** DOCUMENT SECTION **
────────────────────────────────────────

Nvidia Pascal Announcement

IMO, another lackluster presentation by nVIDIA with extremely vague announcements and worse, no examples of performance with and without asynchronous compute, which probably means that nVIDIA indeed does not have a proper implementation of it. Performance numbers were thrown around in a very random fashion and most details about the chips were not presented at all. Then, the "Founders Edition" novelty silliness sounds like a PR way of hiding what may be low yields. It all just seemed sad and artificial, like something is seriously wrong and they know its a matter of time till it is discovered. At least this is my impression of it (and GP100 launch).
There were previous rumors about Pascal lacking severely in async compute:
http://www.bitsandchips.it/52-engli...scal-in-trouble-with-asyncronous-compute-code
 
Last edited:
In the press release, they're touting "New asynchronous compute advances improve efficiency and gaming performance."
Rather curiously placed under the paragraph "Super Craftsmanship".

Exactly. The whole thing was not consistent at all. That sounds more like a check box sentence because they "must" have it, just as they said Maxwell has it...with limitations. If they could really do it well, they would have shown it, being the Marketing monster that they are, they would not let the opportunity go to waste, like they didn't with Fermi and Tesselation.

────────────────────────────────────────

** DATA PROVIDED **
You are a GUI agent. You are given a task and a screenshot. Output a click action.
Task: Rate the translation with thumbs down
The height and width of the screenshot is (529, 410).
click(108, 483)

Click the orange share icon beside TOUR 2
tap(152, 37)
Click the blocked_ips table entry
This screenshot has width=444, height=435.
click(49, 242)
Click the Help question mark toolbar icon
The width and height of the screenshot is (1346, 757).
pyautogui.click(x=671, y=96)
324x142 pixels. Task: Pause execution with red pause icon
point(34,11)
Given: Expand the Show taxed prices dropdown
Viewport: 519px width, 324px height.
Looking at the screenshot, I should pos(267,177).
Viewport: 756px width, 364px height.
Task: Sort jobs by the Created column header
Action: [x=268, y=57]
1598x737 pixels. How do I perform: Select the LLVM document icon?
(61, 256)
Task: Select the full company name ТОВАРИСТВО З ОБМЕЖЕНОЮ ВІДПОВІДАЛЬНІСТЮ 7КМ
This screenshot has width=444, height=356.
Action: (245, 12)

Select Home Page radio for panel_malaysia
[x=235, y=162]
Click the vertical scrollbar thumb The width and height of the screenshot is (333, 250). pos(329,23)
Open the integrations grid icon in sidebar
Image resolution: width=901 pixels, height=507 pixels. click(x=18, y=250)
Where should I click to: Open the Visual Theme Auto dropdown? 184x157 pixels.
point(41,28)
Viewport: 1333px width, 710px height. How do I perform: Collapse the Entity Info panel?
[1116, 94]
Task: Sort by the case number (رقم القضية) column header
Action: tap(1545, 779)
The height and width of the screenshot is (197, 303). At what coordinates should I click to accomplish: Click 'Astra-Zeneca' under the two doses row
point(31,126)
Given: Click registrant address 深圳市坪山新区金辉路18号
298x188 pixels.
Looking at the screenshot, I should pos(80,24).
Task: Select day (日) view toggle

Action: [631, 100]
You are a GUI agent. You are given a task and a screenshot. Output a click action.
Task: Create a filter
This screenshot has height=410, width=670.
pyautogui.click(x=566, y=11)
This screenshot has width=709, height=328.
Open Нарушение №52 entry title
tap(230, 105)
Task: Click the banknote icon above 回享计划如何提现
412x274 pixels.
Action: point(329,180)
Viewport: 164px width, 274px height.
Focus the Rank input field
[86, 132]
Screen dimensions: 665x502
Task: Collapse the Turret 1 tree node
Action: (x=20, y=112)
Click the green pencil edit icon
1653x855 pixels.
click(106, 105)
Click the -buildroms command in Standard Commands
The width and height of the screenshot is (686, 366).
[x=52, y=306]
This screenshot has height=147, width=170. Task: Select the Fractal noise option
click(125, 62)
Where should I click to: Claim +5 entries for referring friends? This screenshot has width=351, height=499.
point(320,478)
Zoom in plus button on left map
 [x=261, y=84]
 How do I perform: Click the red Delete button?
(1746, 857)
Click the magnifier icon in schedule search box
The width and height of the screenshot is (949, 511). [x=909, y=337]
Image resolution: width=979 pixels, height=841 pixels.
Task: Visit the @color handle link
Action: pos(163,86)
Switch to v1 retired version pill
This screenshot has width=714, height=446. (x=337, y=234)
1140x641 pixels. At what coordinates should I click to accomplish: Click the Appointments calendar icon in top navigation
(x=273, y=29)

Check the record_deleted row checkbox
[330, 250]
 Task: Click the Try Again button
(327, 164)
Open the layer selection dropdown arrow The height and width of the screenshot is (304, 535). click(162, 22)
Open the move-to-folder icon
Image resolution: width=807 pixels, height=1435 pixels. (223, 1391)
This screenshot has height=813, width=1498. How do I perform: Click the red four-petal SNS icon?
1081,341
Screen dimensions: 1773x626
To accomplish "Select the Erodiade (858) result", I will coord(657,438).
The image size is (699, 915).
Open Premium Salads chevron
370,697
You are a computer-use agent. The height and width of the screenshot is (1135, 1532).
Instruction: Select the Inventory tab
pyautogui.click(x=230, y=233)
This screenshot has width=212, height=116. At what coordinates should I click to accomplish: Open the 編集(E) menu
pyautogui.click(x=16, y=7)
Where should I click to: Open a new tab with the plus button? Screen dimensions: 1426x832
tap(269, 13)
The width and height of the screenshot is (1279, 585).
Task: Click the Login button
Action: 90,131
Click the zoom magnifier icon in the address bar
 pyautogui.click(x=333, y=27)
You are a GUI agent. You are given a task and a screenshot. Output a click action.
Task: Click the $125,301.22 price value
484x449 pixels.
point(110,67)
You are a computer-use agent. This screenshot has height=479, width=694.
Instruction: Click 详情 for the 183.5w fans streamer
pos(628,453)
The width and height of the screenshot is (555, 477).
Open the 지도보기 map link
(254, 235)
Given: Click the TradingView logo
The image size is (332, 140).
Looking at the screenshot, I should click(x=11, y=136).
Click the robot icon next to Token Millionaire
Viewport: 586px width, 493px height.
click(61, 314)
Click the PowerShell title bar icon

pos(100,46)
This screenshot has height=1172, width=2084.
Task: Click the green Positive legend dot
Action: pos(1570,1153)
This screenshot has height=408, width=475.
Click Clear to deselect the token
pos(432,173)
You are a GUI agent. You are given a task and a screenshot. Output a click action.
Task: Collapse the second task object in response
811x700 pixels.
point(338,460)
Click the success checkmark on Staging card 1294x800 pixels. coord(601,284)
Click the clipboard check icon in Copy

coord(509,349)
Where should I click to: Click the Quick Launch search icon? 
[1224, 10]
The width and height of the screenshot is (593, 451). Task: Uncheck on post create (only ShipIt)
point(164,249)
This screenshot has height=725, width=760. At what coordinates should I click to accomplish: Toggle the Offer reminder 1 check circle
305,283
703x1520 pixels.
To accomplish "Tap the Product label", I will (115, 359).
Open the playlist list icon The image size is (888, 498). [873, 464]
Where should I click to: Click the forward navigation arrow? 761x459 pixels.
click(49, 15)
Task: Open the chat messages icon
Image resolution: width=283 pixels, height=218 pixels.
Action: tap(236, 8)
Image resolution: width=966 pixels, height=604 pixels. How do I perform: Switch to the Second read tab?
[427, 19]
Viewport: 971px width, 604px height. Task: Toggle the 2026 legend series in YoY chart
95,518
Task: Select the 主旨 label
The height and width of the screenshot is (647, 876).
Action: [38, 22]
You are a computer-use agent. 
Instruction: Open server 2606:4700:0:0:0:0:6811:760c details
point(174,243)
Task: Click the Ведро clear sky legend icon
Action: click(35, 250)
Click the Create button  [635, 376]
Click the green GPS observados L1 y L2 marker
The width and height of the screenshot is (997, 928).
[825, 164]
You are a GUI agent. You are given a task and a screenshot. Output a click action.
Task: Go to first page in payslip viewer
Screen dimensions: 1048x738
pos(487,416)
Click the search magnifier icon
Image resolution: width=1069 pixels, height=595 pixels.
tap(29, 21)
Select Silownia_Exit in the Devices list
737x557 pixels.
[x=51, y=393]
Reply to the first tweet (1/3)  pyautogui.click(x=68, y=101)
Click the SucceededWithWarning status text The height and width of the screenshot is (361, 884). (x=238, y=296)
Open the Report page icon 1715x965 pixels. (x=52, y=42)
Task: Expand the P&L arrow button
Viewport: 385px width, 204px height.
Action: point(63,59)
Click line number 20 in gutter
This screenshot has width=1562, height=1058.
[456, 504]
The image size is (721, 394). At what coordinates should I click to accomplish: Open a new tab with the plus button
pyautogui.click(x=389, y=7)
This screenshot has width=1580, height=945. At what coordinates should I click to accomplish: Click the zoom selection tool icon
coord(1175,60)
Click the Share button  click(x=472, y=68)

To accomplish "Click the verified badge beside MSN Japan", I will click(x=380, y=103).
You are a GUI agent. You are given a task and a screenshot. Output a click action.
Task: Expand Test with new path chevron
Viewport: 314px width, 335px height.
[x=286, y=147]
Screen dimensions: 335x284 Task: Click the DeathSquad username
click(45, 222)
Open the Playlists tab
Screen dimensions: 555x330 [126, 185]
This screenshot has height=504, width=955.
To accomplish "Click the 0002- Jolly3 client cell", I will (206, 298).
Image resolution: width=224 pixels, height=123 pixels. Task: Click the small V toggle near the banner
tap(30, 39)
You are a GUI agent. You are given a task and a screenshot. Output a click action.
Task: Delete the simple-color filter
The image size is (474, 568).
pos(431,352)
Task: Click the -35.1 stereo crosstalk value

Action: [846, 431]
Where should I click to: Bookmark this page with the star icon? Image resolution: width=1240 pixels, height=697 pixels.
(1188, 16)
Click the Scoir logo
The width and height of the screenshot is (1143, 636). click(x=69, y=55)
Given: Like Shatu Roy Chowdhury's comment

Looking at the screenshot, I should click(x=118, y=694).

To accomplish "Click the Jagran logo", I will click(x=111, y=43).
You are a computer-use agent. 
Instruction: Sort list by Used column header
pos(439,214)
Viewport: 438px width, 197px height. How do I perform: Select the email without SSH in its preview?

────────────────────────────────────────

** TASKS TO CARRY OUT **
A - In the listing, reproduce the lines from the line with "Where should I click to: Claim" to the line with "(1746, 857)", substituting "control" for "button" and leaving everything else as is.
B - Resume the forum thread on the Nvidia Pascal announcement from its last sentence.

** RESPONSES PER TASK **
A -
Where should I click to: Claim +5 entries for referring friends? This screenshot has width=351, height=499.
point(320,478)
Zoom in plus control on left map
 [x=261, y=84]
 How do I perform: Click the red Delete control?
(1746, 857)

B -
 
sli bridges again.....
What about them? You put it in when you insert the card into your system, then it sits there until you take the card out. There's no problem here.

Besides, bespoke bridges between GPUs circumvent the need for passing through the (CPU, these days) PCIe switching hub, avoiding bogging down the I/O subsystem with framebuffer data. This is more important still for Intel socket 11xx systems, since SLI effectively reduces cards down to PCIe 8x, halving available bandwidth.
 
That was for creating multiple view ports though, not single pass rendering.
No difference, it's the same thing.

The only new adjustment to what they now call "single pass rendering", is subdividing a single view port as well. And that mostly gives additional savings by being able to choose the transformation matrices according to the required lense correction right from the start, so you don't waste time on rendering the borders in an resolution which is discarded by the lens correction anyway. All post processing is then only applied to a set of g-buffers which is - in terms of distortion - already close to the final output.

That's probably the actual reason for the performance improvement. Not doing it "in a single pass", but essentially having a better functioning LOD.

As long as you aren't limited by GS/VS throughput (OK, that actually WAS the case in the demo shown!), you should be able to achieve the same (or at least a similar) speedup by just scissoring manually across multiple draw calls.

I don't think Nvidia does it in software, but you certainly can, with only minor disadvantages.
 
What about them? You put it in when you insert the card into your system, then it sits there until you take the card out. There's no problem here.

Besides, bespoke bridges between GPUs circumvent the need for passing through the (CPU, these days) PCIe switching hub, avoiding bogging down the I/O subsystem with framebuffer data. This is more important still for Intel socket 11xx systems, since SLI effectively reduces cards down to PCIe 8x, halving available bandwidth.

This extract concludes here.